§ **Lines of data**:
_ _ _ _
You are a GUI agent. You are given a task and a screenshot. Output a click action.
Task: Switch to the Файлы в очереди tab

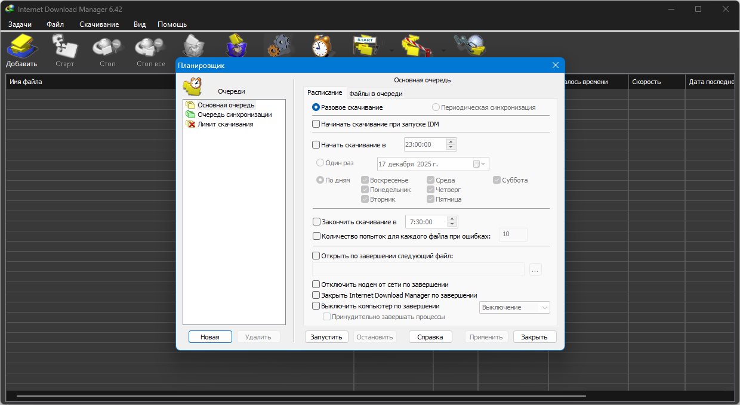coord(376,94)
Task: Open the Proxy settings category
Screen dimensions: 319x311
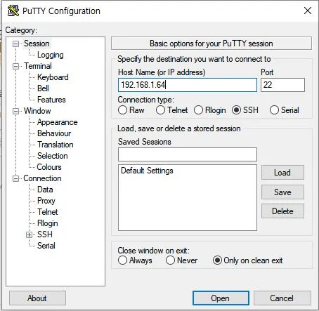Action: [x=46, y=201]
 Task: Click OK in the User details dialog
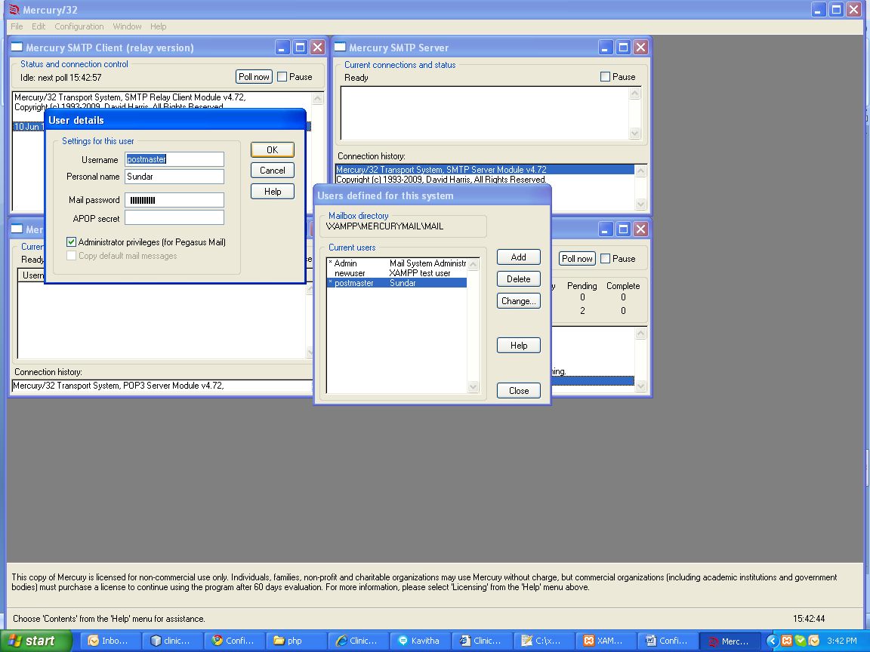point(272,149)
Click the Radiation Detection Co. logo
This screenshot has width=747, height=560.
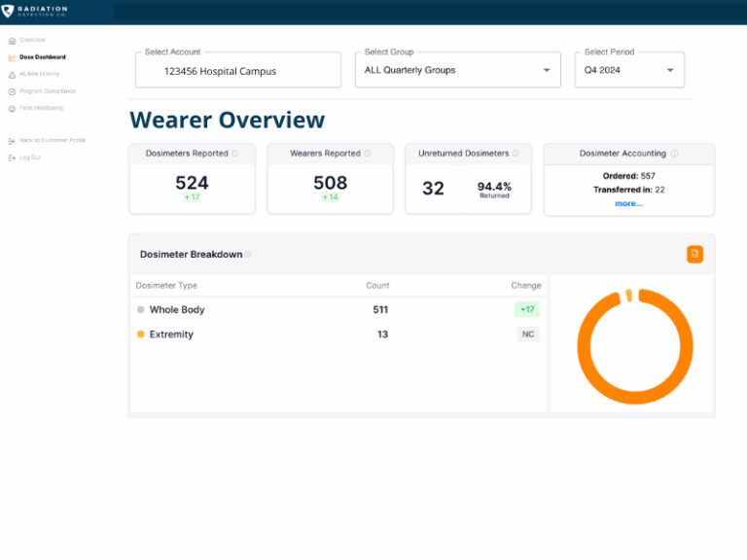[35, 11]
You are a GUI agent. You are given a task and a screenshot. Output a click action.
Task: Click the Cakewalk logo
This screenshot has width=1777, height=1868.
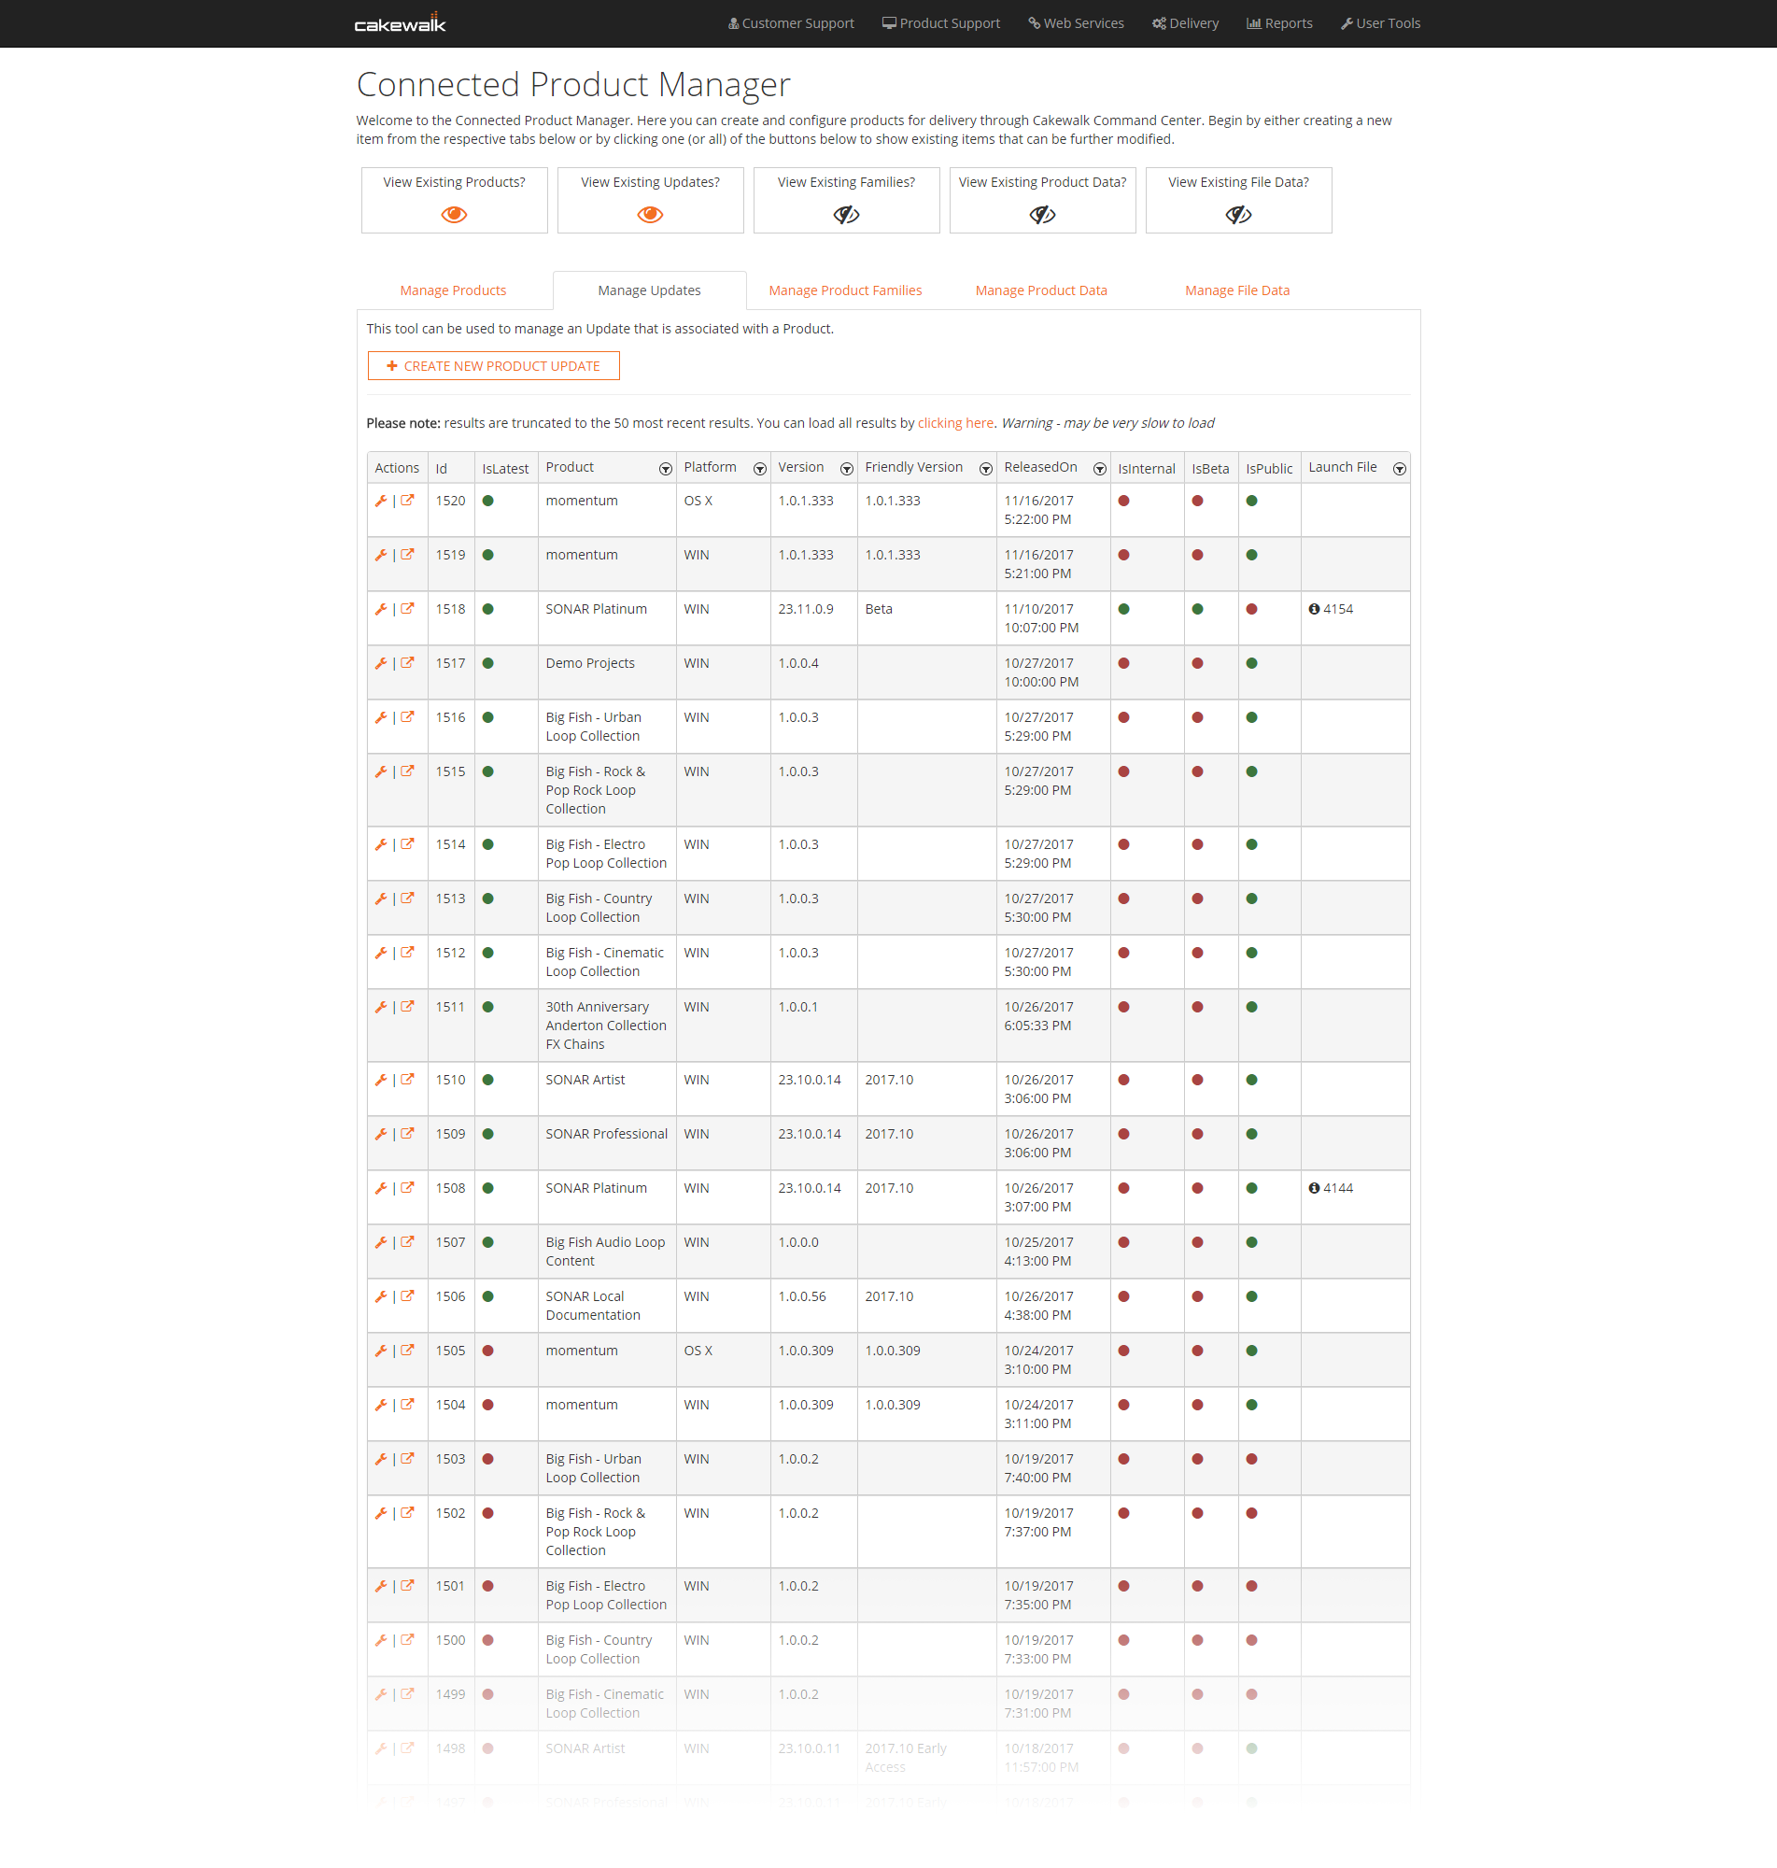(x=400, y=24)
_ _ _ _
§ **Required work**: Copy these entries word for word, without the pictures.

§ **Finished answer**:
You are a GUI agent. You are given a task and a screenshot. Output a click action.
Task: Switch to the Файлы в очереди tab

coord(376,94)
Task: Open the Proxy settings category
Screen dimensions: 319x311
Action: [x=46, y=201]
 Task: Click OK in the User details dialog
point(272,149)
Click the Radiation Detection Co. logo
This screenshot has width=747, height=560.
[35, 11]
You are a GUI agent. You are given a task and a screenshot. Output a click action.
Task: Click the Cakewalk logo
This screenshot has width=1777, height=1868.
(x=400, y=24)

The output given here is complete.